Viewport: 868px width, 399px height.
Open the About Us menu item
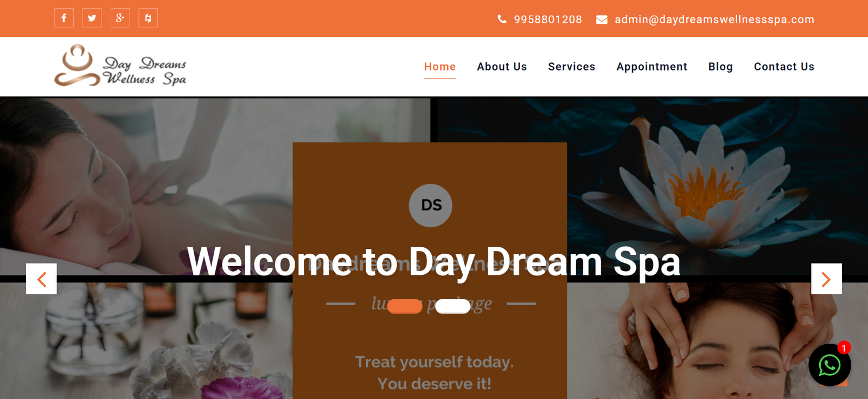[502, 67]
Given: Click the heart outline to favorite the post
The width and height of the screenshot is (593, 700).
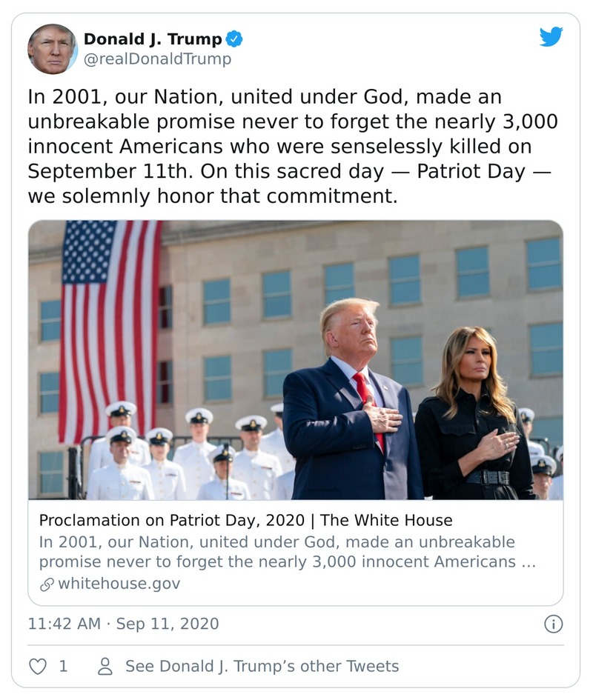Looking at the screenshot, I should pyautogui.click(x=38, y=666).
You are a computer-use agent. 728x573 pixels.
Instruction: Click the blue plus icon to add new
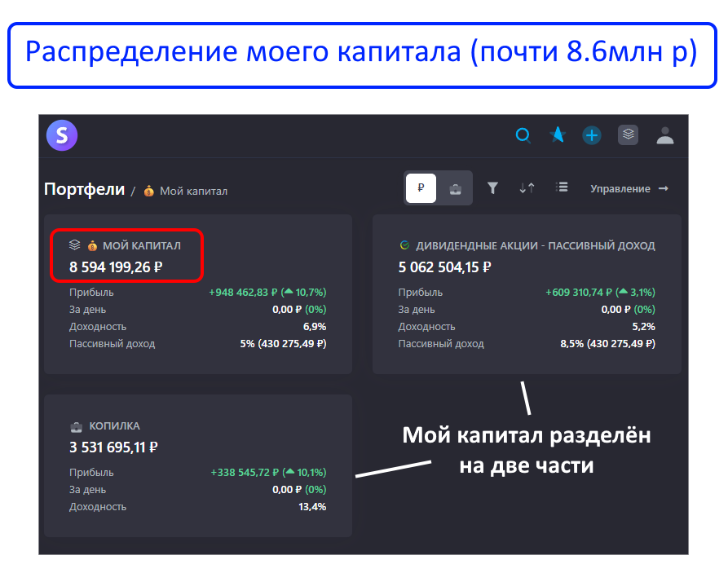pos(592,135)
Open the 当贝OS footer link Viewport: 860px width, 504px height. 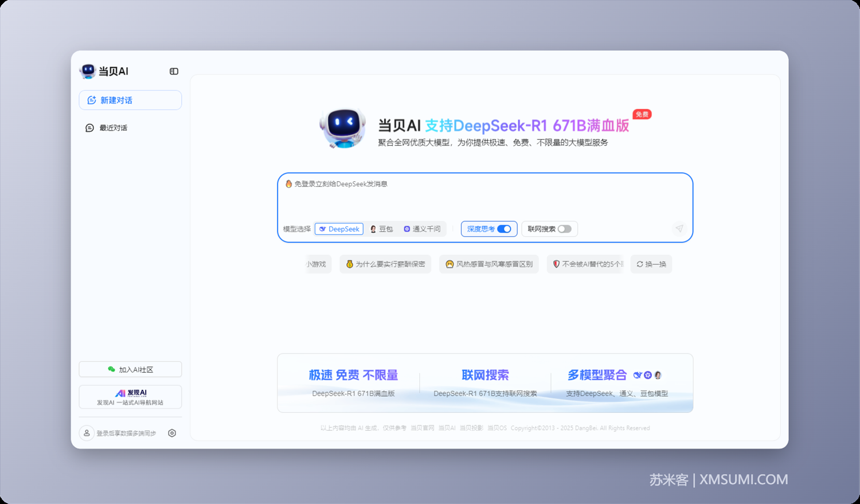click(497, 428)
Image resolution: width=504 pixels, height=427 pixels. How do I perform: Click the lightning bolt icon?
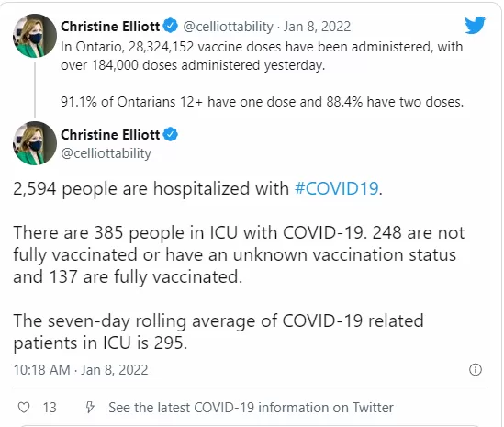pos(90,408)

* * *

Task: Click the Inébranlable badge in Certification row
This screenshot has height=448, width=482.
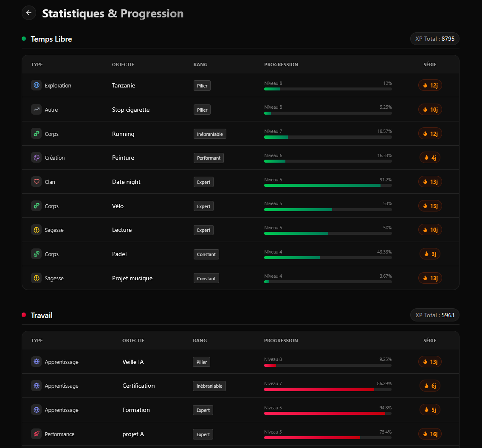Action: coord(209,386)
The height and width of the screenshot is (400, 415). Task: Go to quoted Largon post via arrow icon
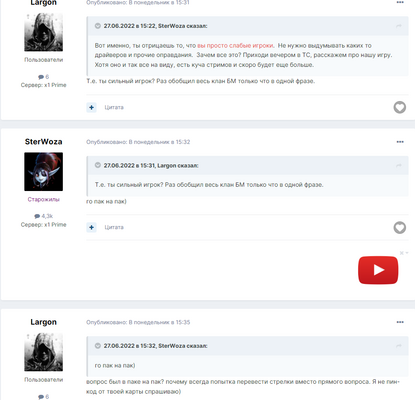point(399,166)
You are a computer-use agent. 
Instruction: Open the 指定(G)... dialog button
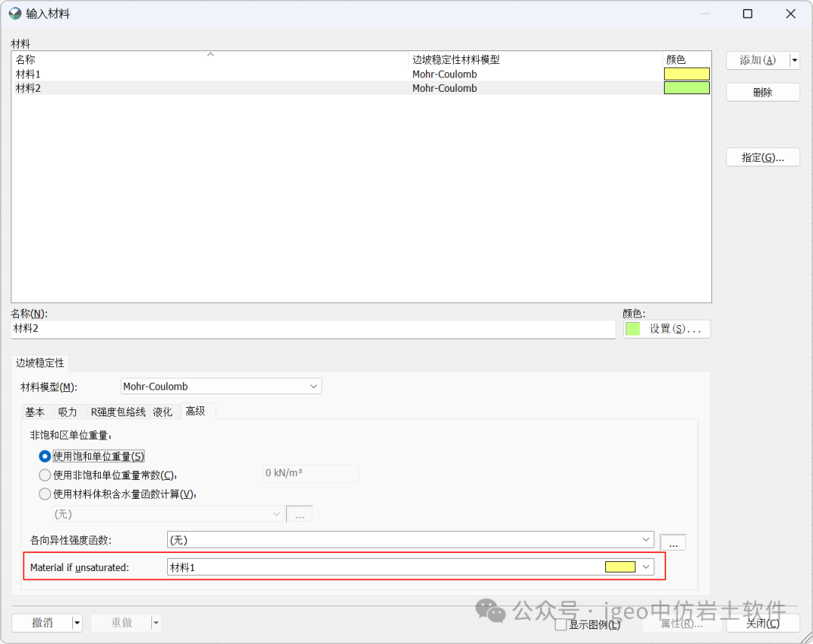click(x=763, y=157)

--

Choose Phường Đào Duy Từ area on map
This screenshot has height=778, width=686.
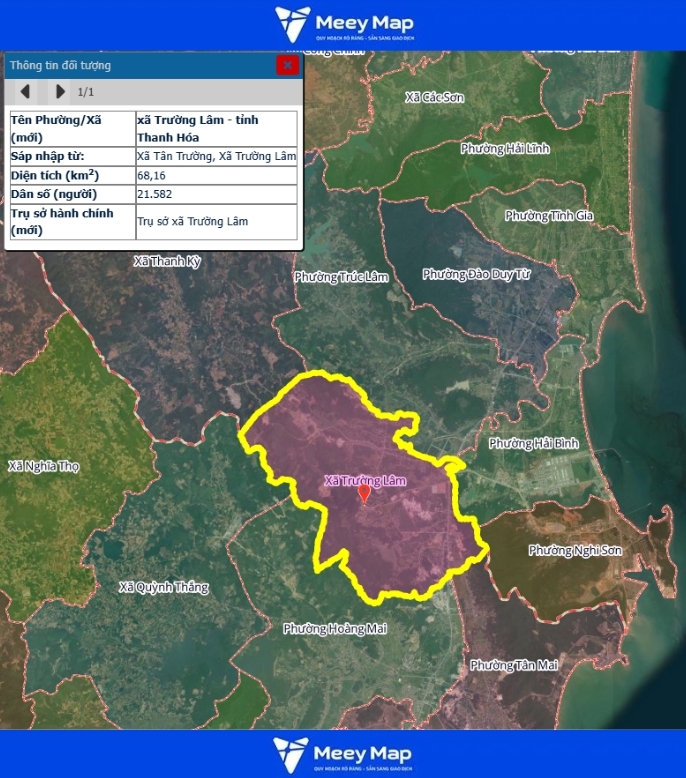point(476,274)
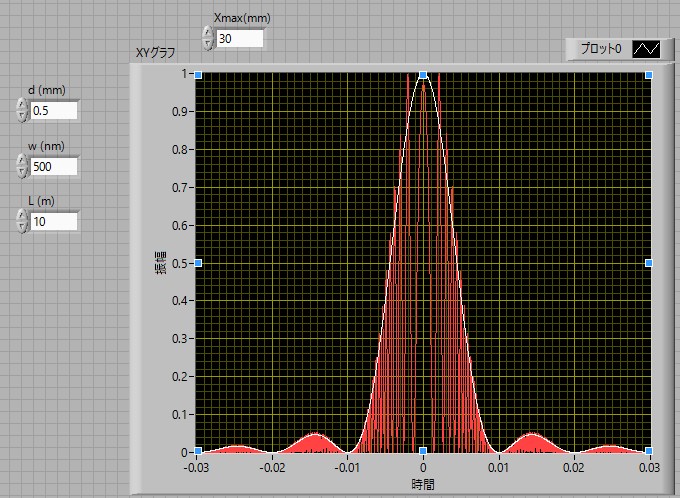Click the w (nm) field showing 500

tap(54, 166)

## Task to complete
Above are some records; quote exactly and only the lines that begin at the line containing "Viewport: 868px width, 399px height." and stop after the line containing "You are a computer-use agent. 728x573 pixels.", leaving out the pictures.

## Task result
Viewport: 868px width, 399px height.
Open the About Us menu item
[502, 67]
Given: Click the heart outline to favorite the post
The width and height of the screenshot is (593, 700).
Looking at the screenshot, I should pyautogui.click(x=38, y=666).
You are a computer-use agent. 728x573 pixels.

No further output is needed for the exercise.